Erstellt am 26. Mai 2016, 06:04

Rettung am Berg. Bei der Puchberger Bergrettung wurde ein neuer Obmann gewählt und kürzlich ging es für die Retter wieder um Leben und Tod.

Andreas Zederbauer, Manfred Schönthaler, Philipp Brenner, Ortsstellenleiter Gerhard Lesch und Sebastian Knotzer.  |  NOEN, Foto: Bergrettung Puchberg

Nachdem Lukas Danninger zwei Jahre Obmann der Bergrettung Puchberg war, hat er aus beruflichen Gründen sein Amt niedergelegt. Bei der vorgezogenen Neuwahl Anfang Mai übernahm Gerhard Lesch die Puchberger Ortsstellenleitung. Sein Stellvertreter wurde Manfred Schönthaler.

Im Zuge der Versammlung wurde auch ein langjähriges Mitglied geehrt: der ehemalige Ortsstellenleiter Eduard Gschaider ist seit 50 Jahren der Bergrettung verbunden und übt noch heute gerne seine Tätigkeit als Bergretter aus.

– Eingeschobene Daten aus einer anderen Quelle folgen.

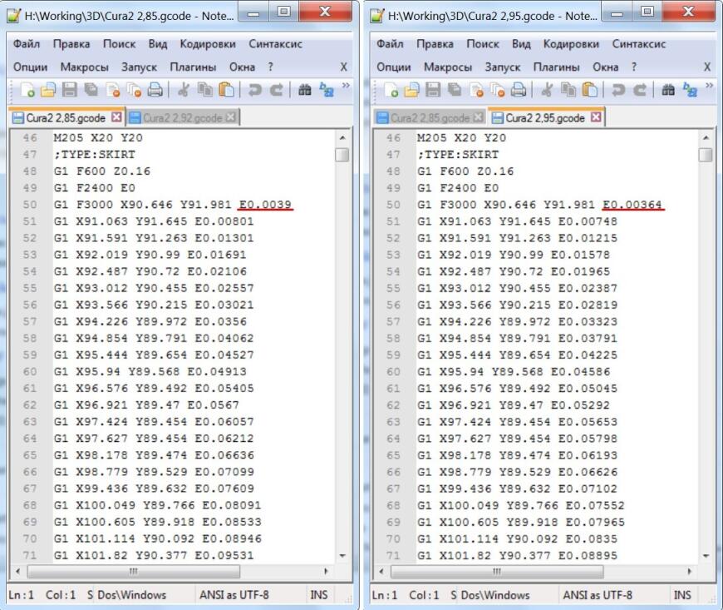Viewport: 723px width, 610px height.
Task: Click the left window horizontal scrollbar thumb
Action: [x=133, y=571]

Und das der Dienst der Bergretter unbezahlbar ist, zeigte sich wieder einmal vergangene Woche, als Dienstag abends Alarm geschlagen wurde.

Unterstützung durch Hubschrauber

Die Bergretter wurden zu einer Suchaktion im Gebiet des Kuhschneebergs gerufen. Die Hüttenwirte der Edelweißhütte am Faden in Losenheim machten sich Sorgen, nachdem ein Nächtigungsgast nicht, wie erwartet nach seiner Tour zurückgekehrt war. Der gesuchte Mann konnte in den Morgenstunden leicht verletzt und unterkühlt gefunden werden.

Der in Wien lebende Südkoreaner war am späten Vormittag, mit der Absicht am Abend wieder auf der Hütte zu sein, zu einer Wanderung in Richtung Fadenweg aufgebrochen. Nachdem der 55-Jährige in den Abendstunden nicht wie erwartet auf der Hütte eintraf, ging die Suche los. Unter Mithilfe der Nachbarortsstellen Reichenau und Grünbach suchte man mit Unterstützung des Hubschraubers des Innenministeriums.

Eine Handyortung konnte das Gebiet, indem sich die abgängige Person befinden musste, eingrenzen, welches anschließend von etwa 20 Bergrettern systematisch durchkämmt wurde.